50.043 Map Reduce¶
Learning Outcomes¶
By the end of this lesson, you are able to
- Differentiate Parallelism and Concurrency
- Differentiate Data Parallelism and Task Parallelism
- Explain map and reduce
- Explain Hadoop MapReduce
Recall¶
HDFS addresses the big data issues by
- distributing the data into multiple data nodes.
- storing meta data on the name node.
- allowing only sequential read and append.
Based on the design decision made during the design of Google File system, data query via join and B-tree based indexing was not the top-most wanted use case.
On the other hand, most of the data processing is to scan through the needed data files and perform transformation or aggregation (page rank algorithm).
To shorten the processing time, we could leverage on the processors found in the data nodes. This leads us to parallel computing.
Parallel Computing¶
A parallel program is one that uses a multiplicity of computational hardware (e.g., several processor cores or several server nodes) to perform a computation more quickly. The aim is to arrive at the answer earlier, by delegating different parts of the computation to different processors that execute at the same time.
We are often confused parallelism with concurrency. By contrast, concurrency is a program-structuring technique in which there are multiple threads of control. Conceptually, the threads of control execute "at the same time"; that is, the user sees their effects interleaved. Whether they actually execute at the same time or not is an implementation detail; a concurrent program can execute on a single processor through interleaved execution or on multiple physical processors.
We summarize the difference between parallelism and and concurrency in the following table.

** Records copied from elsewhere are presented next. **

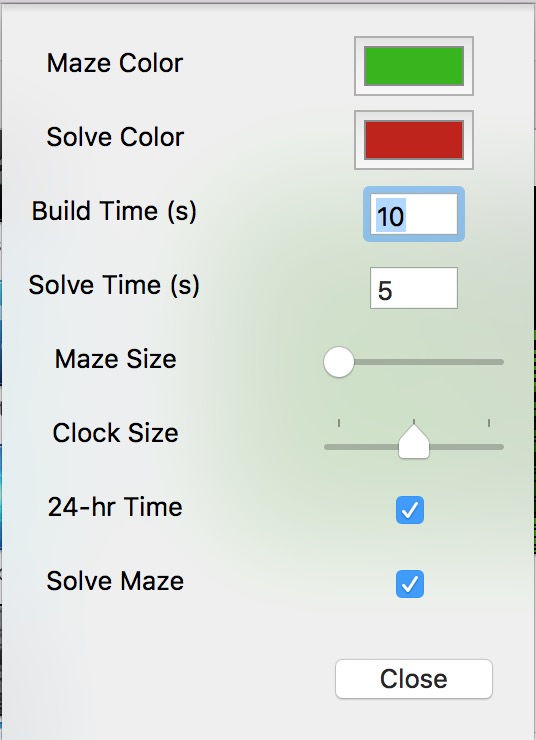
Task: Click the Solve Time (s) label
Action: pos(114,285)
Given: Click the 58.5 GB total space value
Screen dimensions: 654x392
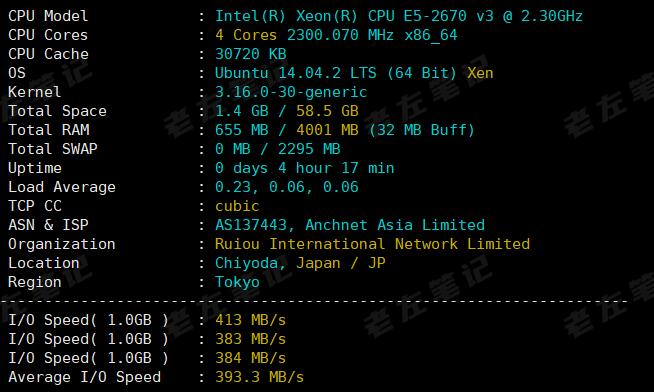Looking at the screenshot, I should (327, 111).
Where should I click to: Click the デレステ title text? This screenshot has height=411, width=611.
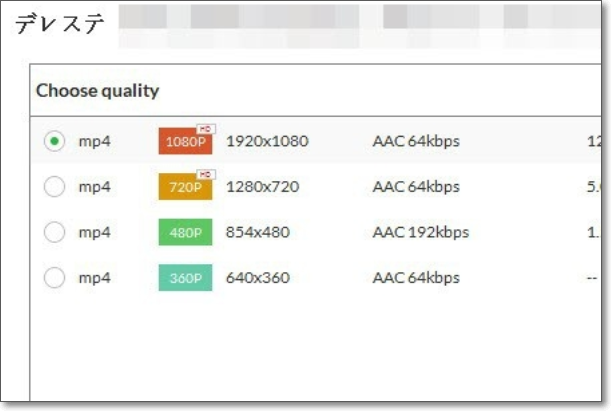[60, 25]

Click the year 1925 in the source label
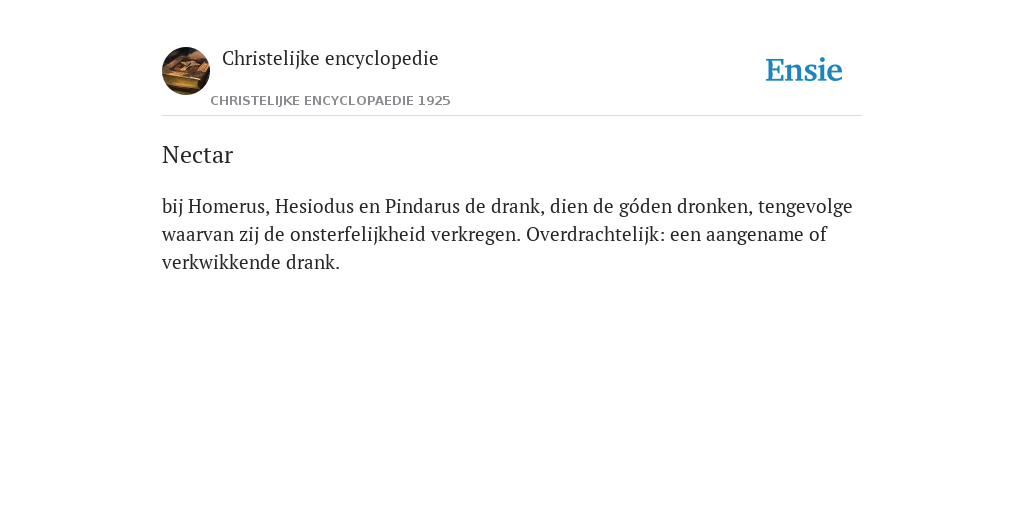[x=434, y=101]
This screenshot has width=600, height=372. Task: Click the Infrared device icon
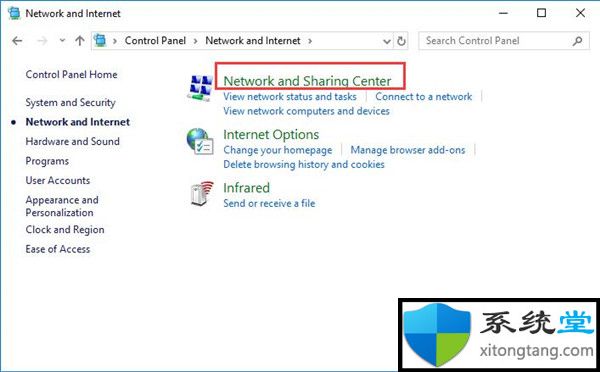202,194
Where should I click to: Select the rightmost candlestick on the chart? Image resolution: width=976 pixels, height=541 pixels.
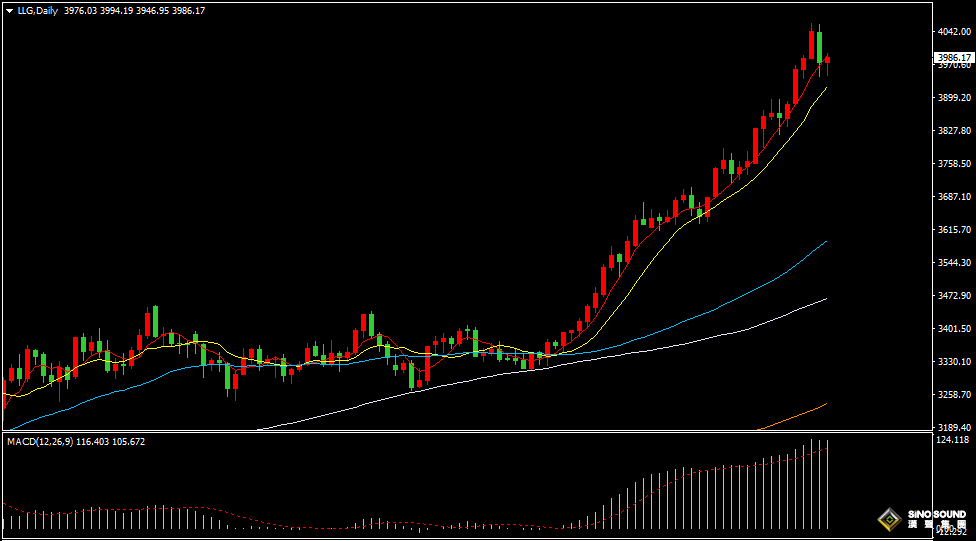click(827, 62)
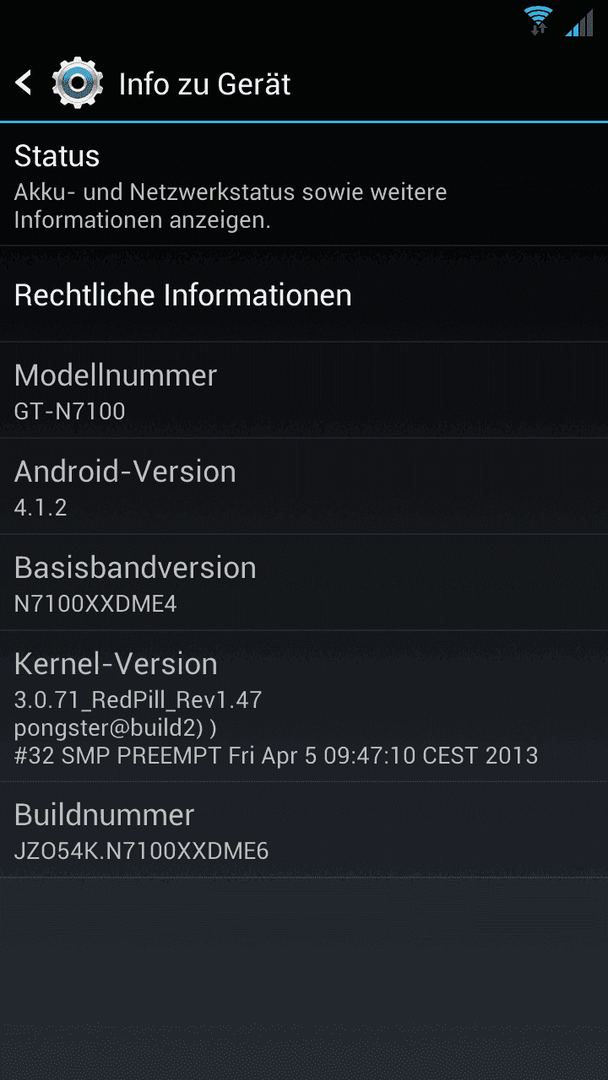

Parallelism | Concurrency | |
---|---|---|
Area of Focus | Efficiency | Structural and Modularity |
Number of Goals | One | One or more |
Program Semantic | Deterministic | Non-deterministic |
Single processor Exec | Sequential | Interleaving |
We focus on the key differences. Though concurrency also achieve certain level of speed up, its focus is in handling multiple tasks with a fixed set of resources through scheduling. Parallelism focuses on getting one thing done and fast. The result of parallel computing must be deterministic whilst concurrency does not necessarily entail determinism.
The following are some examples of parallelism
- A sodoku solver uses multiple CPU cores
- A parallelized database query that retrieves and aggregates records from a cluster of replica of database.
- A K-means analyses running over a Hadoop cluster
and concurrency
- A web application that handles multiple clients HTTP requests and interacting with the databases.
- A User Interface of the a mobile phone handles user's touch screen input and exchanging data via the 4G network
Means of Parallelism¶
Parallelism can be achieved via special hardware or/and via software
Hardware Parallelism¶
Single Processor¶
Parallelism can be actualized via a single processor when the given instructions use less than provided bits, e.g. we can parallelize the execution of some 32 bit operations given that the processor operates on 64 bit addresses.
Alterantively, the parallelism can be achieved by instruction pipelining, assume different sub components of the processor handles different types of process operators. For instance,
assumingadd
and mul
instructions are executed by different components of the same processor, after the instruction 1
is executed, instructions 2
and 3
can be executed in parallel.
GPU¶
GPU can be leveraged to perform matrix operations in parallel by making use of the multiple cores builtin. The acceleration of computation often requires firwmware level and driver level support, e.g. Nvidia CUDA and AMD ROCM.
Multiple processors with shared memory¶
Modern personal computers and mobile devices are equipped with multi-core processors. These processors share the same pool of physical memory. Parallelism can be achieved via data parallelism, task parallelism, multi-threading etc.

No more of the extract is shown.